Contradicción. ¡Oy mame!, eterno dolor, queja, exclamación y recriminación sobre esa particular circunstancia que le permitió seguir con vida. ¡Oy mame! ¡Ay mamá!, esa mamá que no sobrevivió a la atrocidad. ¡Oy mame!, parte de ese reclamo interior y constante al Dios que permitió el Holocausto, y la contradicción con ese mismo Dios que lo salvó de Treblinka. Así se llama el título del libro, recientemente publicado, sobre esta desgarradora historia: ¡Oy mame! ¡Oy mame! Abraham Gutreiman. Vivir después del Holocausto.

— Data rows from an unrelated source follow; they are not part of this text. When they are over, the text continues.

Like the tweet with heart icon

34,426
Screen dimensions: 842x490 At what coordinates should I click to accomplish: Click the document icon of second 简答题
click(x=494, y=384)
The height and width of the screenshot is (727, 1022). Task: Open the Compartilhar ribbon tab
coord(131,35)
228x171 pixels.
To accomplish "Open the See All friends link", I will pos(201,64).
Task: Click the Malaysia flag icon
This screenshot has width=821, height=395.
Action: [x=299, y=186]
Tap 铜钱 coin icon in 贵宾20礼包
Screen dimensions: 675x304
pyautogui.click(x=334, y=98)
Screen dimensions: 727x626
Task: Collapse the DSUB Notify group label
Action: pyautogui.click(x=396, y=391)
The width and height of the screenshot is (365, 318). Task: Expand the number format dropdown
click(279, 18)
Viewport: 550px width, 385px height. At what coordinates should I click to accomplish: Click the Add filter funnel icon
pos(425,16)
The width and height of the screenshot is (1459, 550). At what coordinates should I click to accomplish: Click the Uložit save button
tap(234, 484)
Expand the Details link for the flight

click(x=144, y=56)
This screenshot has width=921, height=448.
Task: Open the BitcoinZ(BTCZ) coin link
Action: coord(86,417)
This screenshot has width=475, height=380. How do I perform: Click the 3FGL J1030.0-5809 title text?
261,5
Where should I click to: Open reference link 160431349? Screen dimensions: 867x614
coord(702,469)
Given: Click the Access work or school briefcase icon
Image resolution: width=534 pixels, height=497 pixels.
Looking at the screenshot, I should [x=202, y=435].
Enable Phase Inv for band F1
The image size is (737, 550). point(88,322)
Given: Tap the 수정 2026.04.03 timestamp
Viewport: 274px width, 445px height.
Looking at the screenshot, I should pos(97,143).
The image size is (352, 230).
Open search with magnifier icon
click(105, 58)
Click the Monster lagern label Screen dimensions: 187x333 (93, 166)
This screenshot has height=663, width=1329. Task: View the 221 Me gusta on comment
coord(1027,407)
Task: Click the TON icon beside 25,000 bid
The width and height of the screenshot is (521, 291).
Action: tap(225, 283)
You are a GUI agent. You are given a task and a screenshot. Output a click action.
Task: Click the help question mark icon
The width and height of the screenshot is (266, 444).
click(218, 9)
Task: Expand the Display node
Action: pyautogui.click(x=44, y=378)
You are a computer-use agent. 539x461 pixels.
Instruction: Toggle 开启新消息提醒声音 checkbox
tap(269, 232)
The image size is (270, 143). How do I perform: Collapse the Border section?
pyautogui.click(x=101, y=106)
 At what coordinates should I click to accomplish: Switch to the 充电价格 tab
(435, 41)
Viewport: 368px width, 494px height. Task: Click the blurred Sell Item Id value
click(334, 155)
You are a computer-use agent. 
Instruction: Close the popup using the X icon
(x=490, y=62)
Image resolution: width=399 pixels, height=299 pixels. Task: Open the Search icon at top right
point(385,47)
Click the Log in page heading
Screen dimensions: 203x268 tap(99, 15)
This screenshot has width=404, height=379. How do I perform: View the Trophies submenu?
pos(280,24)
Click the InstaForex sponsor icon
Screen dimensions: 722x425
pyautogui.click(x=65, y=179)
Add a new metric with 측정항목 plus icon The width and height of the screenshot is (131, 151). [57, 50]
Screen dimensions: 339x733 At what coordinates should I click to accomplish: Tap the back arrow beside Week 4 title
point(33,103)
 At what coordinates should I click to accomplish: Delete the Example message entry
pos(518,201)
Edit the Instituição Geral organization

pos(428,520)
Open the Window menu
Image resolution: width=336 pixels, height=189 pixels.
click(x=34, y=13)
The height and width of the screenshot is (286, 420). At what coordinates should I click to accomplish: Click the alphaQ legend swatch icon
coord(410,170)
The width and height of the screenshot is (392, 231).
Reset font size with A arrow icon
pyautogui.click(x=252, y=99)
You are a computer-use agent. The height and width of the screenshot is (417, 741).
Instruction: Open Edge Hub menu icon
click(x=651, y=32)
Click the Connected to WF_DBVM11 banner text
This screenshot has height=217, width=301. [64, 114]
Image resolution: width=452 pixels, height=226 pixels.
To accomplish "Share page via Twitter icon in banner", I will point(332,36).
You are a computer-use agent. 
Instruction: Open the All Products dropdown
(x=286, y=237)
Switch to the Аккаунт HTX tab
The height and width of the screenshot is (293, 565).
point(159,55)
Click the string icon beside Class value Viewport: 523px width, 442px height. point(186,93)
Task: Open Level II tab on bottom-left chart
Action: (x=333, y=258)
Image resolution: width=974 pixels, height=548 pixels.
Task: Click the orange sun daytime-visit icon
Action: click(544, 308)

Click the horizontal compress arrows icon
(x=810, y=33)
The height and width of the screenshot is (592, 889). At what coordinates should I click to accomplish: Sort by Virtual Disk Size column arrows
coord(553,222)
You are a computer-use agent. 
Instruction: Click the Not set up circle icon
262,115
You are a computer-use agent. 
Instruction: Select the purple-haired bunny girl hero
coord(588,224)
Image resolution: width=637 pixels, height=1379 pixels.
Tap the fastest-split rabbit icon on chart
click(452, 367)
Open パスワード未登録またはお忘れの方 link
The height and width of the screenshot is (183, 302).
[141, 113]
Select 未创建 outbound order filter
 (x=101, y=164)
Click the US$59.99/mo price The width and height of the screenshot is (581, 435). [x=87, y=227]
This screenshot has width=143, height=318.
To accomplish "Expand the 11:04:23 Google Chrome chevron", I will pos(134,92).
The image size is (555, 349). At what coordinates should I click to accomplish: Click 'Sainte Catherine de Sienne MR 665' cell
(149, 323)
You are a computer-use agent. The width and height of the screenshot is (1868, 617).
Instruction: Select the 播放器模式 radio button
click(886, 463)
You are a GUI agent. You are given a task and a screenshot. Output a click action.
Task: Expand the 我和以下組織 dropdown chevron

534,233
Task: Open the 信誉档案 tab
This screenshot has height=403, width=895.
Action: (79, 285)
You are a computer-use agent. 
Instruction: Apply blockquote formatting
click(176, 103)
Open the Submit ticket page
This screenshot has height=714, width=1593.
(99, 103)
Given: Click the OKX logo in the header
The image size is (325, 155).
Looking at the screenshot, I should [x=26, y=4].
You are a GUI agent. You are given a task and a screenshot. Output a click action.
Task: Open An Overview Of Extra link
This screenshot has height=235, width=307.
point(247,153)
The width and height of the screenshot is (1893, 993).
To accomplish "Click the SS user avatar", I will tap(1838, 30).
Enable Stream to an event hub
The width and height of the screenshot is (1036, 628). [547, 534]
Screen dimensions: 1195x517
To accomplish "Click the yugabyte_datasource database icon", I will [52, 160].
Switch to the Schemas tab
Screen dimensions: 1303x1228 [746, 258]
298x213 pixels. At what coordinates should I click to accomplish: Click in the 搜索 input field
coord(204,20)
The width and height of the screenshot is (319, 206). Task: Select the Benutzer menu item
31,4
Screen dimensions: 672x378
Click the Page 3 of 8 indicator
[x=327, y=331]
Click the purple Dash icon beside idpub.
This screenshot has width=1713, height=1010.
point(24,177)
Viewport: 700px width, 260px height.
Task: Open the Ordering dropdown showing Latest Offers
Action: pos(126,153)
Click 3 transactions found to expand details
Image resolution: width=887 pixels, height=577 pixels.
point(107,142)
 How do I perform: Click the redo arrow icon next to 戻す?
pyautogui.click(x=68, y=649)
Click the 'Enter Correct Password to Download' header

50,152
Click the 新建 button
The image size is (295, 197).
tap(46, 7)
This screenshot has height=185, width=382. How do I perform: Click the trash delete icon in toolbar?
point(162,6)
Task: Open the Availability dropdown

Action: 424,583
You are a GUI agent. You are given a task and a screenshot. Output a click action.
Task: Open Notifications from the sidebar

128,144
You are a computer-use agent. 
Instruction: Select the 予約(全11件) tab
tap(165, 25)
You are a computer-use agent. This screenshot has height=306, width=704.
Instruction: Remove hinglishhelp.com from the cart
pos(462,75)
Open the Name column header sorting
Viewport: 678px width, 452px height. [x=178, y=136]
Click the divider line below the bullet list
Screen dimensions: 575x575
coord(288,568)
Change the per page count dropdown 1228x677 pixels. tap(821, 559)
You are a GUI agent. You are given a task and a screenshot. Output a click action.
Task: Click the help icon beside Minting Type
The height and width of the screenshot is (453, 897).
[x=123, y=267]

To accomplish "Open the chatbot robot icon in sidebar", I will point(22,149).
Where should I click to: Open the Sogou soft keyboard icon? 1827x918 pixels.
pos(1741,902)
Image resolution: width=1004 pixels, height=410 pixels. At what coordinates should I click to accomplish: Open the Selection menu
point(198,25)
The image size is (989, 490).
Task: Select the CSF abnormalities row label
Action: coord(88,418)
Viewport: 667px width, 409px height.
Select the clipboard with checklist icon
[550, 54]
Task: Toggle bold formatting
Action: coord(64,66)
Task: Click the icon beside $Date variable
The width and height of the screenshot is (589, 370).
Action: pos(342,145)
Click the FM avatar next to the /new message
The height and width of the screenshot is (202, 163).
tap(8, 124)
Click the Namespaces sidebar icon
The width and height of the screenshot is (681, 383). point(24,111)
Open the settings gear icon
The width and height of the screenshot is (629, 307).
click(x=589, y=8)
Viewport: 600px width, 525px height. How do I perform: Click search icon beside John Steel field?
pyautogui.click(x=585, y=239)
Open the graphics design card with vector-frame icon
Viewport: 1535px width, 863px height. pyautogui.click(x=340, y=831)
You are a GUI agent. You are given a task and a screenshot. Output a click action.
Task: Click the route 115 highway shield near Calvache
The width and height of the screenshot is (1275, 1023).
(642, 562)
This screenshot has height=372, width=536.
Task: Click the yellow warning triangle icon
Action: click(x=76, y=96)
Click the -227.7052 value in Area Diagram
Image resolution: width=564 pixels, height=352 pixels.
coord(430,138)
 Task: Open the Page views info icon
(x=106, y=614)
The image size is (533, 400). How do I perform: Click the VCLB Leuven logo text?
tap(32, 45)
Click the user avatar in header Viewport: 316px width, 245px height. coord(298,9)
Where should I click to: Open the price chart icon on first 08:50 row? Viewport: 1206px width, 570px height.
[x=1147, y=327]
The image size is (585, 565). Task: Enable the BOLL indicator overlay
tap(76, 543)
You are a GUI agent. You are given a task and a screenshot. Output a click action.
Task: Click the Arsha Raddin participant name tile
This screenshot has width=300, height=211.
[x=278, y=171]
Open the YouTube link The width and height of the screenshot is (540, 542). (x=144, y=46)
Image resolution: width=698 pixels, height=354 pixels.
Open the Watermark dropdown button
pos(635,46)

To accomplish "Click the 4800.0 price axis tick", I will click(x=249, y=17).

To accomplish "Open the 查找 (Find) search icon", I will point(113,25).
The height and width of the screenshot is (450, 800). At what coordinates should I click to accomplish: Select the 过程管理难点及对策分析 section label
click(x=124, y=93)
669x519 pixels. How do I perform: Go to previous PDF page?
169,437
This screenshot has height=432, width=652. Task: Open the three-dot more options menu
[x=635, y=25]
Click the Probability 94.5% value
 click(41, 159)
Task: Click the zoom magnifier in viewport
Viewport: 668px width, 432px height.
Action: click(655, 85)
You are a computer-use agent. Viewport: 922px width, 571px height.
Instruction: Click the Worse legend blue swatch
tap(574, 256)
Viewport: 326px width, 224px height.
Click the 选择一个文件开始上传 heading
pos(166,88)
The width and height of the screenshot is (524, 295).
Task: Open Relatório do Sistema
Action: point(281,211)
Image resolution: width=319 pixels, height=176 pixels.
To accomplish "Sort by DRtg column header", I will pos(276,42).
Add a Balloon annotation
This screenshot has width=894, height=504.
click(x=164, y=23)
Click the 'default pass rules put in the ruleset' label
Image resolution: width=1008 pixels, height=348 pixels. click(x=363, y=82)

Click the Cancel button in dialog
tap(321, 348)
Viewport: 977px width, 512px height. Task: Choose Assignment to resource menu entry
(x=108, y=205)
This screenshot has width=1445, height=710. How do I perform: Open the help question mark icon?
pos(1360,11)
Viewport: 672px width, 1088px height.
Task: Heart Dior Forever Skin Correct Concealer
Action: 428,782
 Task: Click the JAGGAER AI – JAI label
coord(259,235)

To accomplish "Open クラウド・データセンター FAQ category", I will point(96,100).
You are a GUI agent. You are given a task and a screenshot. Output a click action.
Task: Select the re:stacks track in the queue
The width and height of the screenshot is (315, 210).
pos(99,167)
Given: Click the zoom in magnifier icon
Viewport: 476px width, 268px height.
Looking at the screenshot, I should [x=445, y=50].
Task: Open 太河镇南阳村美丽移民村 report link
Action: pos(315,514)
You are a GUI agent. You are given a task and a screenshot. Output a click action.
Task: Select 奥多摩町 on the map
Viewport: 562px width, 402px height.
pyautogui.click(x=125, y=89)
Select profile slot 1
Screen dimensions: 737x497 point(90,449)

En el prólogo, Elizabeth Odio dice: Este relato es un vivo testimonio de que no podemos ni debemos olvidar que el odio, la violencia, la discriminación, el desprecio, la humillación, el antisemitismo, engendraron el monstruo del Holocausto. Que la Shoa debe permanecer presente y viva en la memoria de la humanidad para que no se repita. Que el dolor y el sufrimiento de Abraham y Jacobo a través de los años en que sus plegarias no fueron escuchadas, es una historia universal, es la historia del genocidio del pueblo judío. De sus mujeres y sus hombres que por siglos han peregrinado por el planeta en busca de paz. Y también es un espejo para que los judíos y los que no lo somos, todos y todas, nos veamos ahí reflejados y que al igual que lo hicieron Abraham, Jacobo y Frieda, luchemos juntos por la vida y por la paz con amor y coraje .

Frieda, Abraham y Yankel sobrevivieron para testimoniar los horrores en los que se hundió la humanidad; sobrevivieron para que repudiemos la discriminación por toda causa; sobrevivieron para que al oírlos recordemos sus historias y exclamemos, sin dudarlo: ¡Nunca más!